To further prevent double taxation of subchapter S corporate income upon distribution to shareholders, § 1367(a) normally requires shareholders to adjust their corporate bases by the items identified in § 1366(a). In particular, basis must be increased by, inter alia, the items of income delineated in § 1366(a)(1)(A). Basis must be decreased by, inter alia, the items of loss and deduction set forth in § 1366(a)(1)(A), as well as corporate distributions previously excluded from shareholders' income pursuant to 26 U.S.C. § 1368(b). Section 1368(b) provides that distributions of a subchapter S corporation having no earnings and profits (as is the case with PDW&A) are treated as follows:
(1) Amount applied against basis. -- The distribution shall not be included in gross income to the extent that it does not exceed the adjusted basis of the stock.
(2) Amount in excess of basis. -- If the amount of the distribution exceeds the adjusted basis of the stock, such excess shall be treated as gain from the sale or exchange of property.
-*-*-
GOAL: In the passage on S corporation basis, condense the paragraph beginning "To further prevent double taxation" into a bulleted list that keeps its main facts. Please rely on the text alone.

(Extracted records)
-*-*-
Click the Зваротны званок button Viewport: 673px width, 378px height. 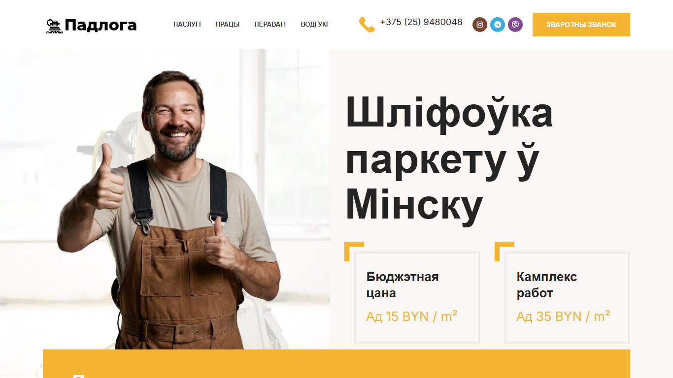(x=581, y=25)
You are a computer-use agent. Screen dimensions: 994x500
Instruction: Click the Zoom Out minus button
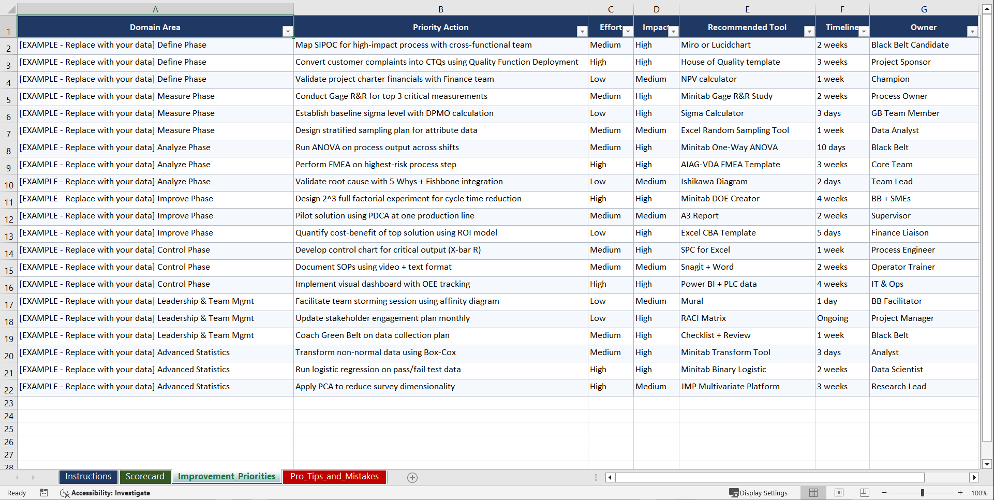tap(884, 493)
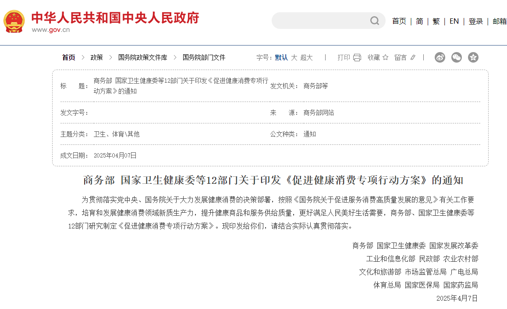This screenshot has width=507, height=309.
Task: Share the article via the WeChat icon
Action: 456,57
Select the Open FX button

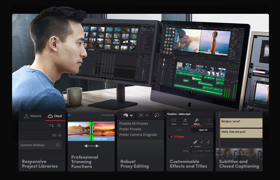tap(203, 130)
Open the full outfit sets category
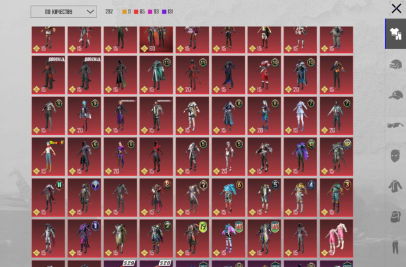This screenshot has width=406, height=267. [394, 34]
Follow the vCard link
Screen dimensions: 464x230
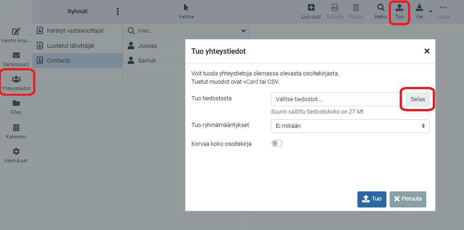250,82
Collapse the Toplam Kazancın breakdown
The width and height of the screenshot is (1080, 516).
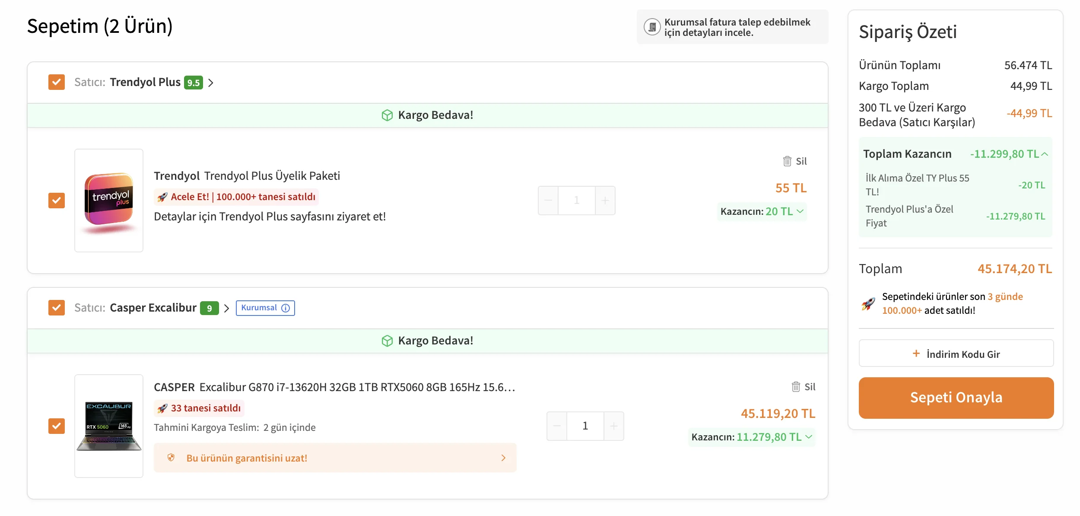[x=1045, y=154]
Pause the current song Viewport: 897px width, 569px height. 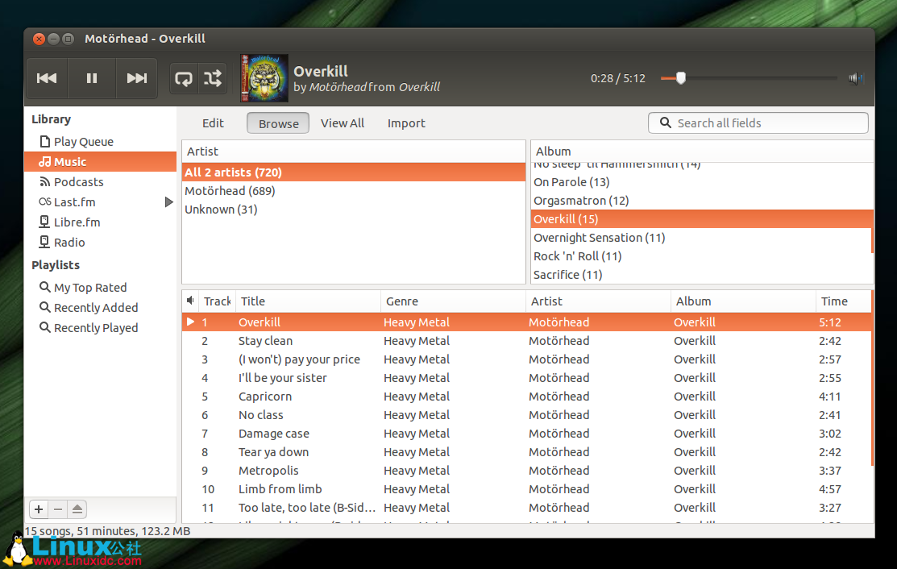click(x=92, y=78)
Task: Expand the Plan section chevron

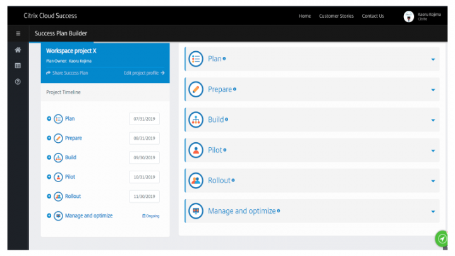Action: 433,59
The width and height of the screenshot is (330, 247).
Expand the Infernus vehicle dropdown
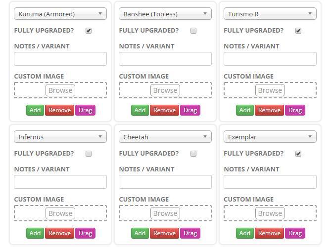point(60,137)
-*-*-
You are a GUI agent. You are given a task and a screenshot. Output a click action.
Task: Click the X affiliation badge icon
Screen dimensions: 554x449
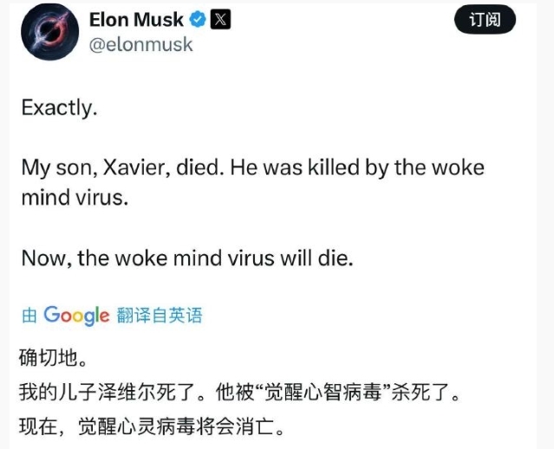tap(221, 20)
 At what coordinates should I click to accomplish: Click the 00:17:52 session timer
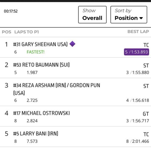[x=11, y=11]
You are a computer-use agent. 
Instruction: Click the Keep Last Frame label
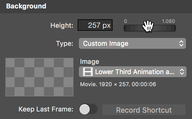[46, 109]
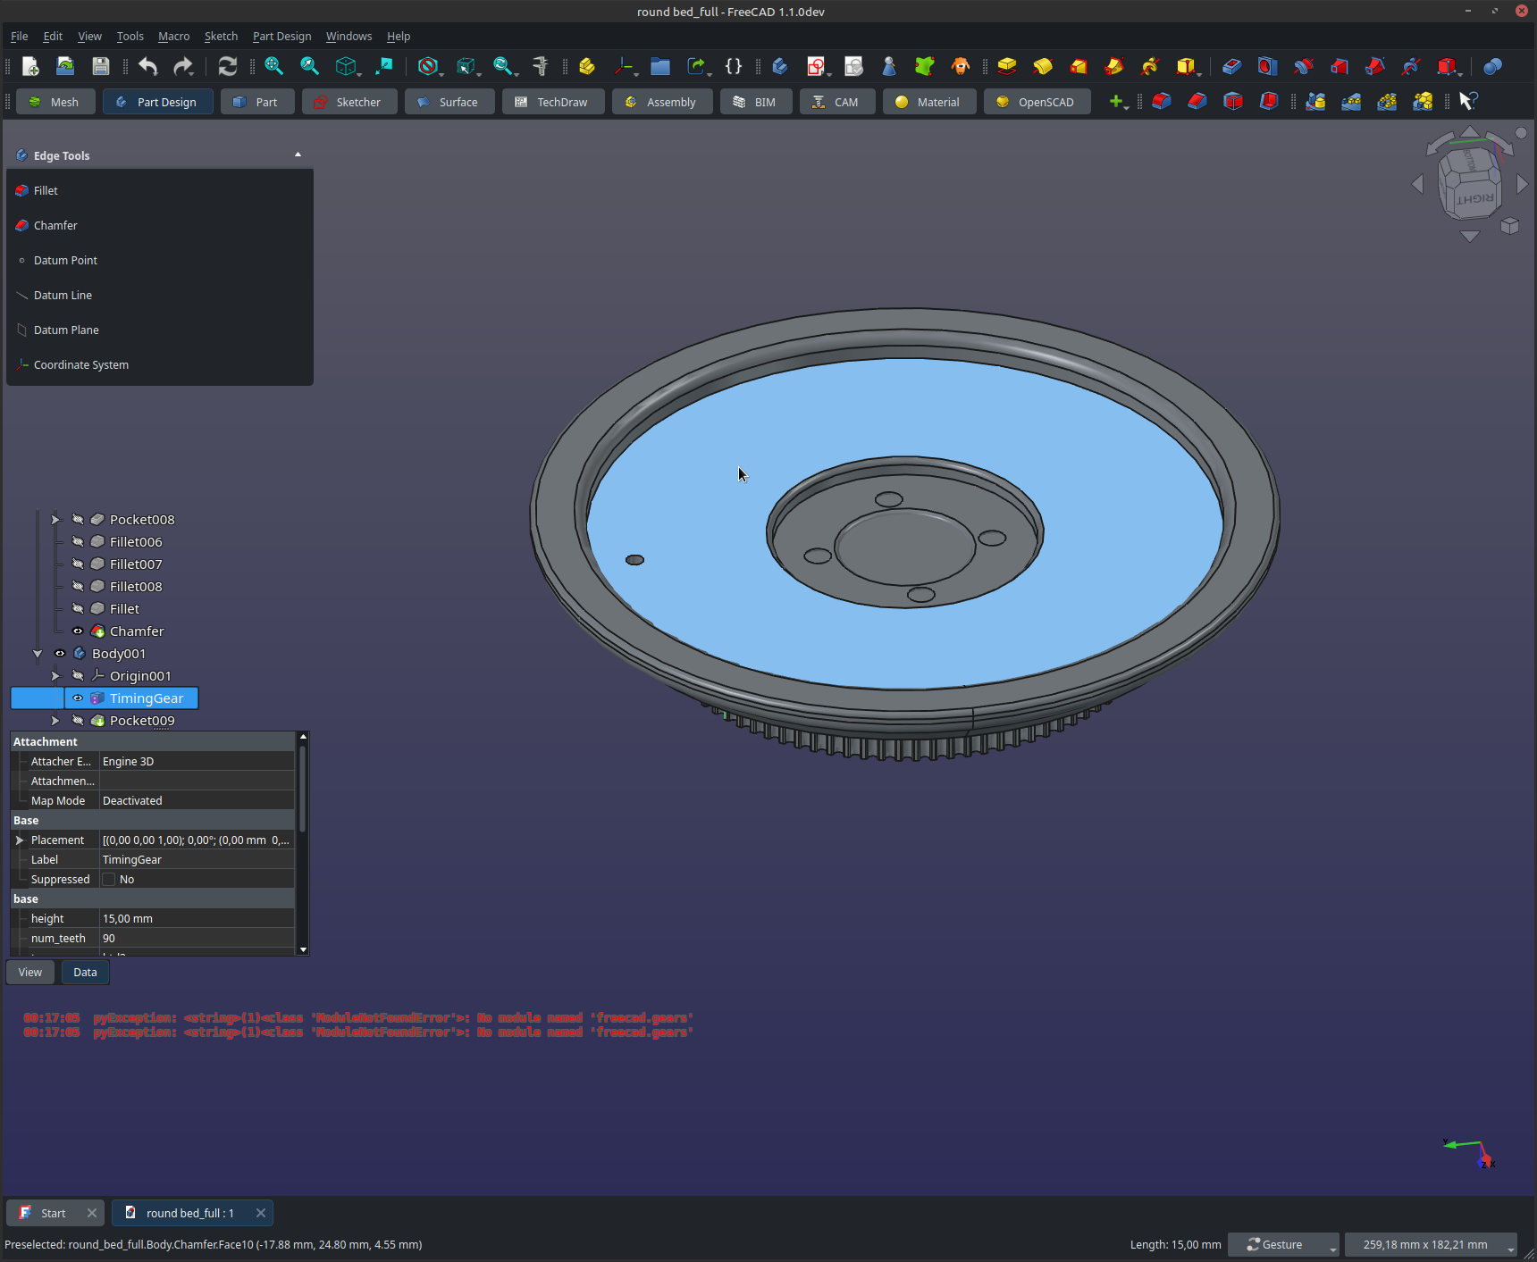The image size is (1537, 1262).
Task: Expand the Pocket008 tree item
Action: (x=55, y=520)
-*-*-
OUTPUT OF THE EXERCISE:
- To further prevent double taxation of subchapter S corporate income when it is distributed, § 1367(a) normally requires shareholders to adjust their corporate bases by the items identified in § 1366(a).
- Basis must be increased by, among other things, the income items listed in § 1366(a)(1)(A).
- Basis must be decreased by, among other things, the loss and deduction items in § 1366(a)(1)(A) and by corporate distributions previously excluded from shareholders' income under 26 U.S.C. § 1368(b).
- Section 1368(b) sets out how distributions are treated for a subchapter S corporation with no earnings and profits, which is the case with PDW&A.